From:Christophe Grandsire <christophe.grandsire@...>
Date:Wednesday, June 4, 2003, 8:49
En réponse à Sally Caves :


>THANK YOU!! Actually, my scientist friend, a longstanding one, and one with >whom I continually clash, has an arrogant way of posing questions to you. >He wants everything in black and white, and he wants to support the odious >theory that since he can explain to you what an isoceles triangle is, you >ought to be able to explain to him what a good piece of literature is. So >while we're eating sushi and having a convivial time, the conversation comes >round to teaching genres of science fiction, a genre he "hates," and he >challenges me to "teach" him, right then and there, in the restaurant, in >front of our other friends, what constitutes good science fiction, and what >are its rules. No SF is good, bear in mind, in his estimation (except >Solaris and 2001: A Space Odyssey), so I'm already in a lose-lose situation. >"No really. As if I were one of your students come in for office hours." I >told him that I got paid for that, and let's return to enjoying our dinner. >You see, when Bob wants to engage you in a discussion of something, it's >usually to prove you wrong, or to prove that you can't analyse the problems >of what you study.
I have unfortunately met quite a few of those "scientists". They are the ones that haunt faculty councils and such, who have a very definite view on everything and cannot accept people to challenge their views on things. In private matters, they may be nice people, but professionally, they are the plague of science :(( . A scientist who thinks he's always right and will only discuss to prove other people wrong is not a scientist, because they have forgotten the main part of the scientific mind: the fact that our job is primarily to learn, not to teach.

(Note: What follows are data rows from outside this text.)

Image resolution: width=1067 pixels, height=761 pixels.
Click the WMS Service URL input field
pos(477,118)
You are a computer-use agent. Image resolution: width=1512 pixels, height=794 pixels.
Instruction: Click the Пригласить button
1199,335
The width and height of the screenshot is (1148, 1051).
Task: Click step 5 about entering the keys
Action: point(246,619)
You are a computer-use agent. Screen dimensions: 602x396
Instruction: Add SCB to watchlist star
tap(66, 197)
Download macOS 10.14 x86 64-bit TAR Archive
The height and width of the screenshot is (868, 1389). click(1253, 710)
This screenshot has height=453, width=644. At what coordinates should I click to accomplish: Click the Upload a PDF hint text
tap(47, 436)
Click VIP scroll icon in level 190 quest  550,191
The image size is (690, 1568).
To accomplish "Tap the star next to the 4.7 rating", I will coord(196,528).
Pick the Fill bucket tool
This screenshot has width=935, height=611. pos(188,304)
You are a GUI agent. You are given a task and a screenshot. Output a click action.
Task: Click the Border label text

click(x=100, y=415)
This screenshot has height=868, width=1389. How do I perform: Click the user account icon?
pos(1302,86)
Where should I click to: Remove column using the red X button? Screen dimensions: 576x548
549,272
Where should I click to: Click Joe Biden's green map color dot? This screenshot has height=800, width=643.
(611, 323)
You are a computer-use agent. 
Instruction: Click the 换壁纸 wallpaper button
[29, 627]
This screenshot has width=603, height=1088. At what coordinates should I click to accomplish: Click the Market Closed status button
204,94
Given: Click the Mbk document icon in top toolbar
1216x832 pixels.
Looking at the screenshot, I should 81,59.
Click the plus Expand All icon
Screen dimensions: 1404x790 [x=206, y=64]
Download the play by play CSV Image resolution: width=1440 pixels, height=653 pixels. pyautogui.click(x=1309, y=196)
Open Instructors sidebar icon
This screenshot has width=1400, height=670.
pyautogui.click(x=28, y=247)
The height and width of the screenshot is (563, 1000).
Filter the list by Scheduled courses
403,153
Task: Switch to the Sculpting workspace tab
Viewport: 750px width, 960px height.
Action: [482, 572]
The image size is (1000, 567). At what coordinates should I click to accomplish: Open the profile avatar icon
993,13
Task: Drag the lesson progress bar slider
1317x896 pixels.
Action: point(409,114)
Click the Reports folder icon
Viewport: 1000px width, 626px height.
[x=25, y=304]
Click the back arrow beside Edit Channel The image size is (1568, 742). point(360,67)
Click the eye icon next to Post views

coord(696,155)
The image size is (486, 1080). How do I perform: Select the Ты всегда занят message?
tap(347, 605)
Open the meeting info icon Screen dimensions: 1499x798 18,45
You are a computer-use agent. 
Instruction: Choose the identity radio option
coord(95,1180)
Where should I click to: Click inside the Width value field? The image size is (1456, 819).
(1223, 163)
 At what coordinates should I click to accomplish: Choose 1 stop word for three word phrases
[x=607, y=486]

> I told him he ought to take one of my classes. It >really does take fourteen weeks to teach people something from scratch about >how to write well. Especially SF and Fantasy with its rigorous and various >rules.
Indeed. Doesn't he remember all the time he spent in scientific classes, even just to learn what an isoceles triangle is? If he has needed time to learn what he knows about hard sciences, how can he expect other subjects to be different? Christophe Grandsire. http://rainbow.conlang.free.fr You need a straight mind to invent a twisted conlang.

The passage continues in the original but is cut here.